Take a mouth call as a back-up next time. Good luck in your pursuit!


----------



## MadHunter (Nov 17, 2009)

I hope you get that son of a bi-tch :mrgreen: :O•-:


----------



## hoghunter011583 (Jul 21, 2008)

I'm going to try again this evening!!


----------



## hoghunter011583 (Jul 21, 2008)

Well that turned out strike out!! I made 4 stands and all I am aable to call in is owls!!
I had a barn owl actually come hammer my call!! I thought it was going to carry it off but it just nailed it and flew about 10 feet from me and looked at the call, I guess the hard plastic didn't feel like the dieing rabbit noise!
Have you guys ever had any birds do that, I had hawks owls over me all day it was kinda spooky but very cool.

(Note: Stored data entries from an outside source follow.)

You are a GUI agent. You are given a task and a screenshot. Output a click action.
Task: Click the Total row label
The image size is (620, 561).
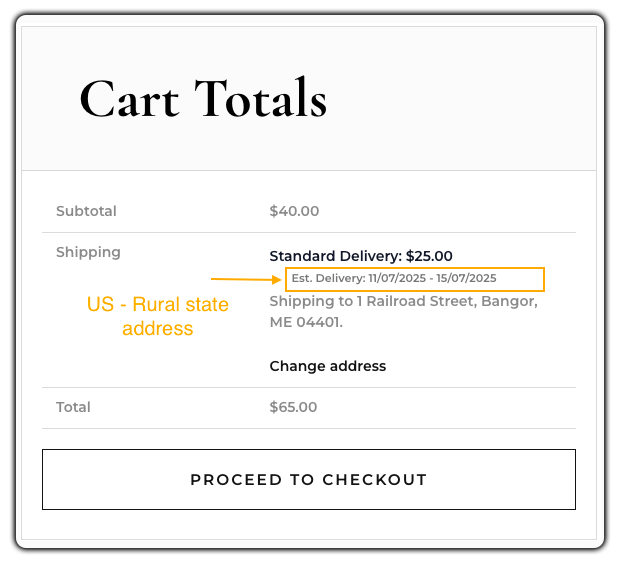tap(73, 407)
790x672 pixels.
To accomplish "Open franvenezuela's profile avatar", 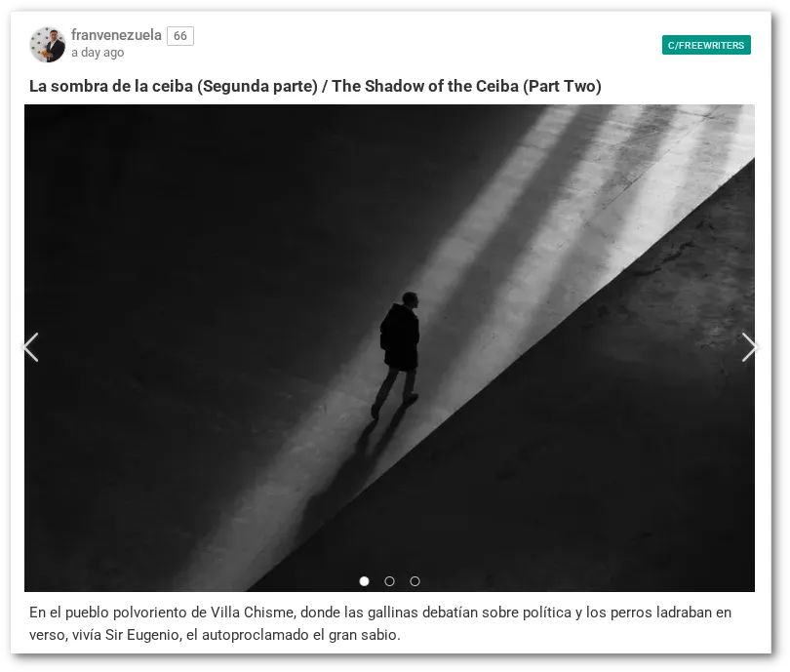I will pos(48,44).
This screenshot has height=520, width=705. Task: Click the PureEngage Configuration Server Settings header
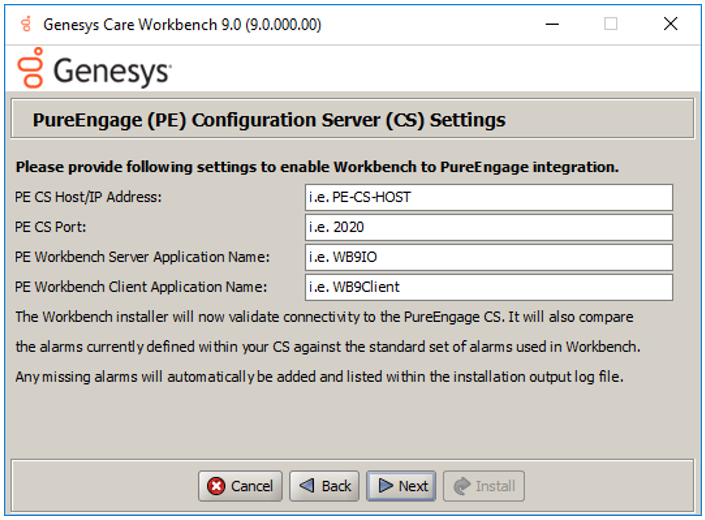[269, 120]
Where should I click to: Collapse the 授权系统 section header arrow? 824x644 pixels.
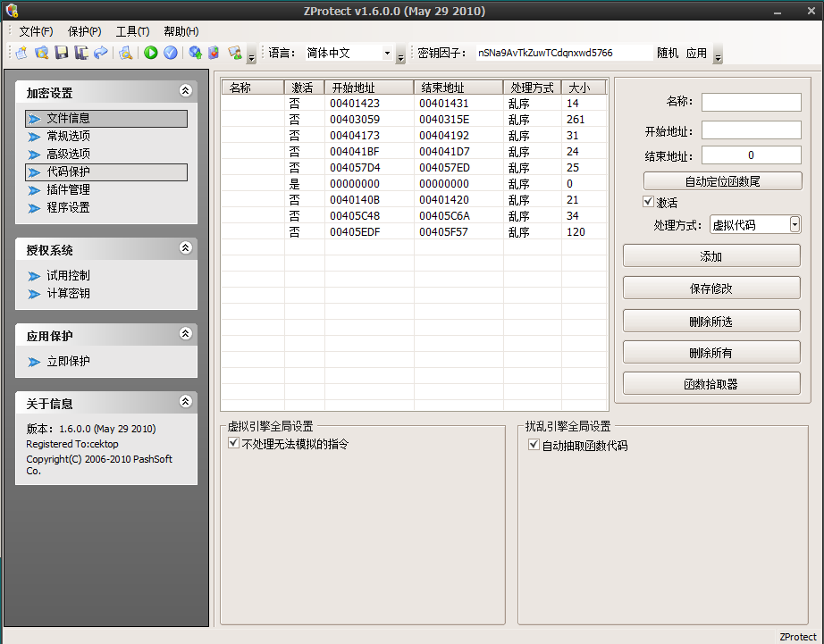[x=185, y=247]
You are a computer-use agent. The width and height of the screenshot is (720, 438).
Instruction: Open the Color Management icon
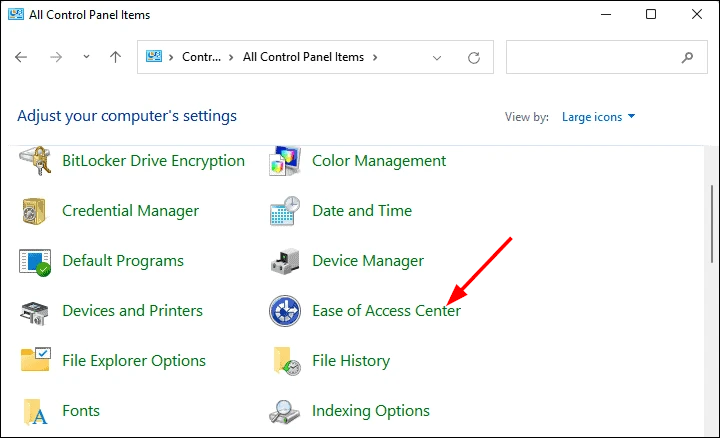[x=285, y=161]
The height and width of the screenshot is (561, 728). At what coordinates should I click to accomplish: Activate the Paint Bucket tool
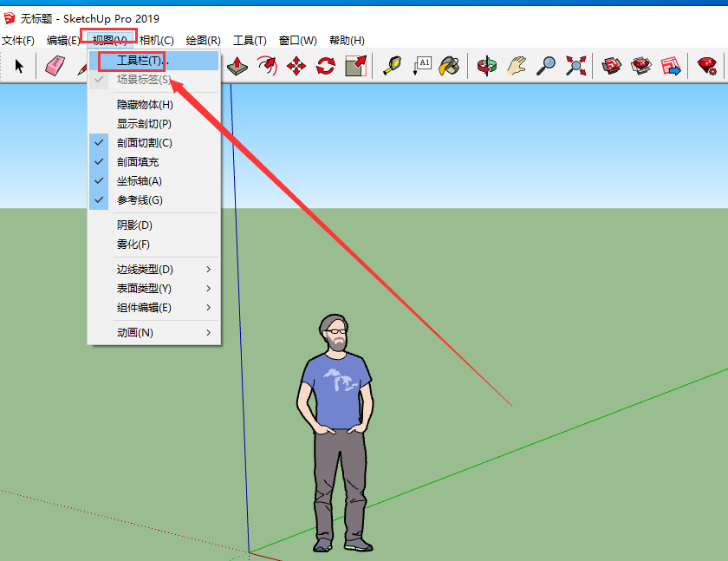(x=449, y=66)
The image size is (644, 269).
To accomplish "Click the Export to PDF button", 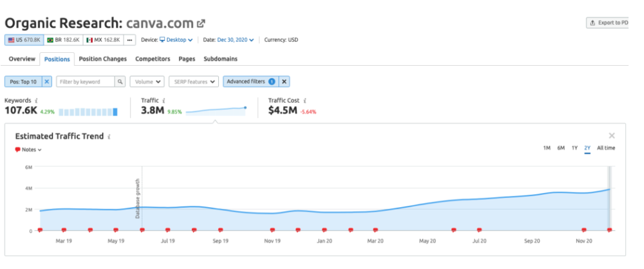I will (x=609, y=23).
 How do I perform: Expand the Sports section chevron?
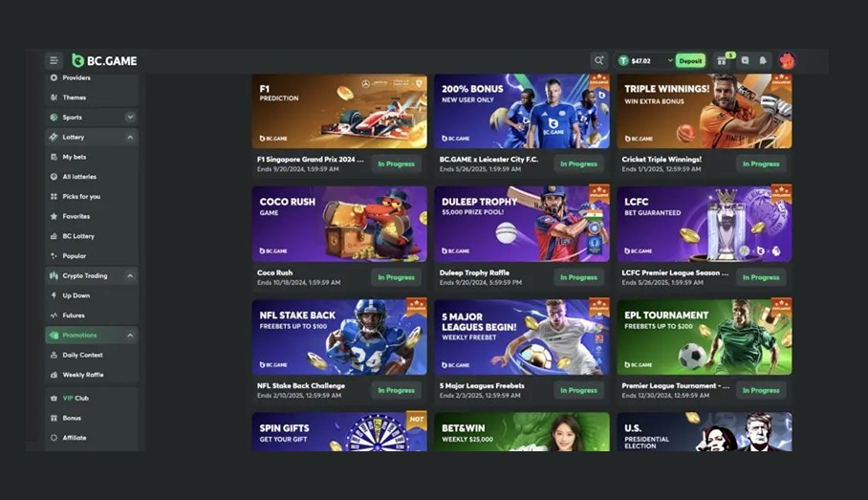click(130, 118)
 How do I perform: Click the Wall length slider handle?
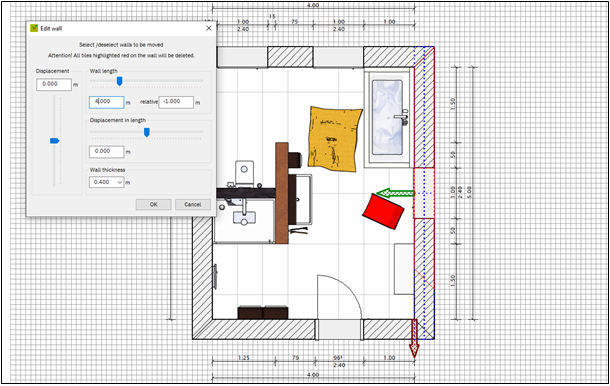coord(119,81)
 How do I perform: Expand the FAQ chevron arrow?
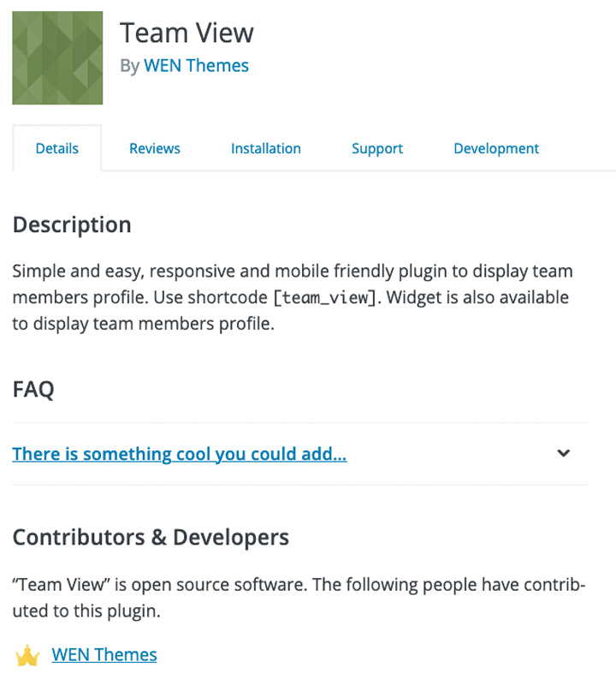coord(563,453)
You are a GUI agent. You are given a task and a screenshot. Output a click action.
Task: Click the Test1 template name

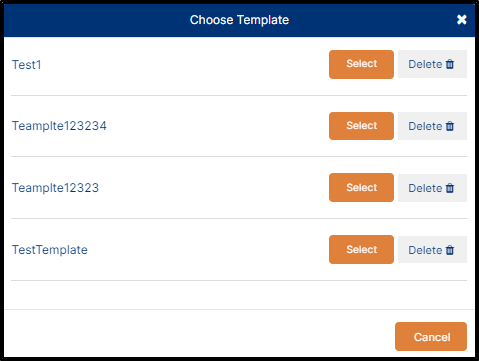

As for the yotes/foxes, I found some great spots to set snares so I may go that route on my next trip. I'm still not sure about the distance they can hear my call. I think I'll take a ride to sportsmans and maybe look into a decoy.


----------



## 90redryder (Oct 10, 2011)

hoghunter011583 said:


> Well that turned out strike out!! I made 4 stands and all I am aable to call in is owls!!
> I had a barn owl actually come hammer my call!! I thought it was going to carry it off but it just nailed it and flew about 10 feet from me and looked at the call, I guess the hard plastic didn't feel like the dieing rabbit noise!
> Have you guys ever had any birds do that, I had hawks owls over me all day it was kinda spooky but very cool.
> 
> As for the yotes/foxes, I found some great spots to set snares so I may go that route on my next trip. I'm still not sure about the distance they can hear my call. I think I'll take a ride to sportsmans and maybe look into a decoy.


I had that happen this morning. I got set up in a field and started calling, immediately a hawk came soaring over circled my mojo critter a few times and then went for it. I changed my call from a distress call to a yelp and the hawk pulled out of his dive within 10 feet of my decoy and decided to reassess the situation. It made me laugh.


----------



## MKP (Mar 7, 2010)

I'm an expert magpie and crow caller. They always look pretty disappointed.


----------



## hoghunter011583 (Jul 21, 2008)

I used to hunt crows in Louisiana by just putting a tanned nutria fur out and using a crow call. It was pretty tough getting them to come in. If only I would have known about the rabbit in distress!!


----------



## hoghunter011583 (Jul 21, 2008)

So I got a little hand call yesterday and with all this snow coming down again I might go out tomorrow evening.
I am going to go to another area so I don't over call the first place. I'm going to give that other spot about 2 weeks till I try again.
Maybe I should go practice on antelope Island!!


----------



## HighNDry (Dec 26, 2007)

Just don't get caught using your call on Antelope Island. If your read the Antelope Island pamphlet information it is illegal to hunt or harass the wildlife and you must stay on the trails.


----------



## hoghunter011583 (Jul 21, 2008)

I actually asked the guy at the info booth and he said as long as I stay on the trails I can call them in he said a lot of guys do it for photography which is what I told him I was going to do!!


----------